On 24/06/05, Jake Waskett jake@waskett.org wrote:
On Friday 24 June 2005 17:53, David Gerard wrote:
As can be readily seen from a reverse DNS query, this IP address is a transparent proxy server, use of which is forced upon NTL users (a large UK telco). manc-cache-5.server.ntli.net
Trouble is that admins can't actually see what IP a username is coming from. So there's no indication until someone calls it to their attention.
Hmm. There seems to be a clash between anonymity and usability here, as is so often the case with security systems.

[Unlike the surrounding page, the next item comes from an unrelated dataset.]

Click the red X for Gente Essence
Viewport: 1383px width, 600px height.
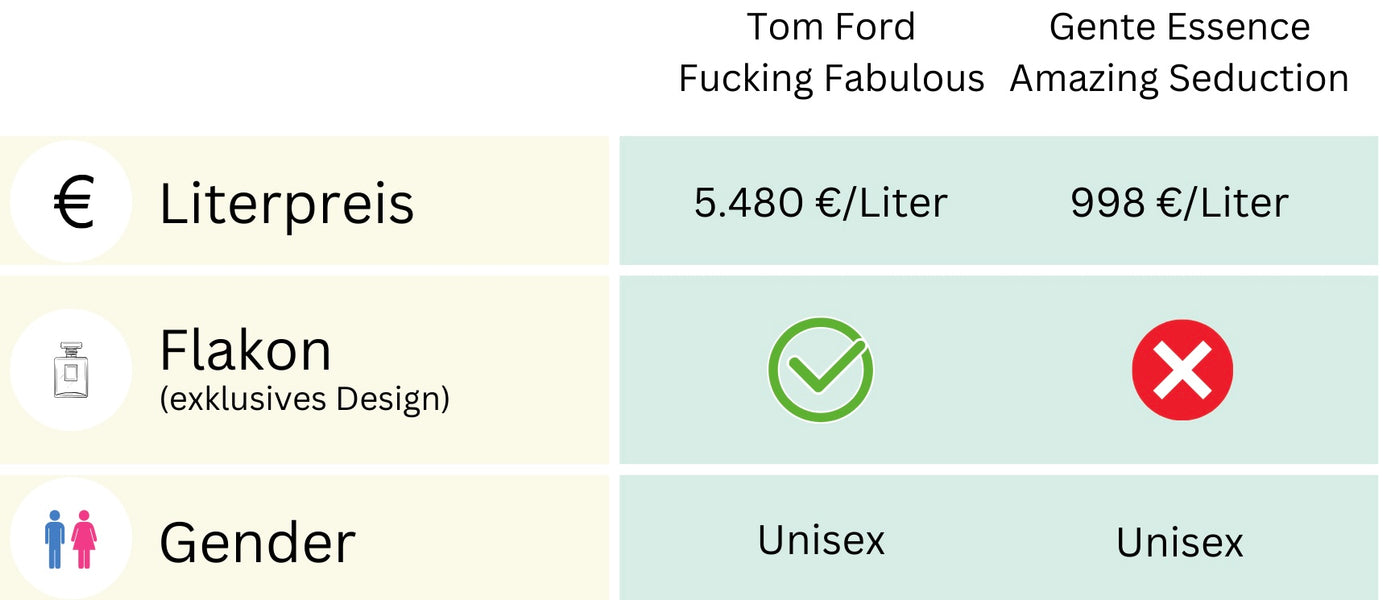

Perhaps we could allow admins to see part of the reverse DNS, but not all of it. If we strip off the last two parts of the name (in this example, leaving just "manc-cache-5.server"), we'd get something that nine times out of ten would identify a proxy or not, but would not be personally identifiable.
Hmm. Set recent-changes to show only anons; 250 edits comes to about 175 unique IPs (busy people, these - one was there four or five times). Converting them to names, then stripping off the two trailing sections, we get this list - http://www.generalist.org.uk/wiki.txt (somewhere along the line it went to 126 addresses. Buggered if I know why.)
Of those, only 20 have proxy or cache in the name.
Thoughts on how useful this sort of data would be, given the reasonably sized sample above?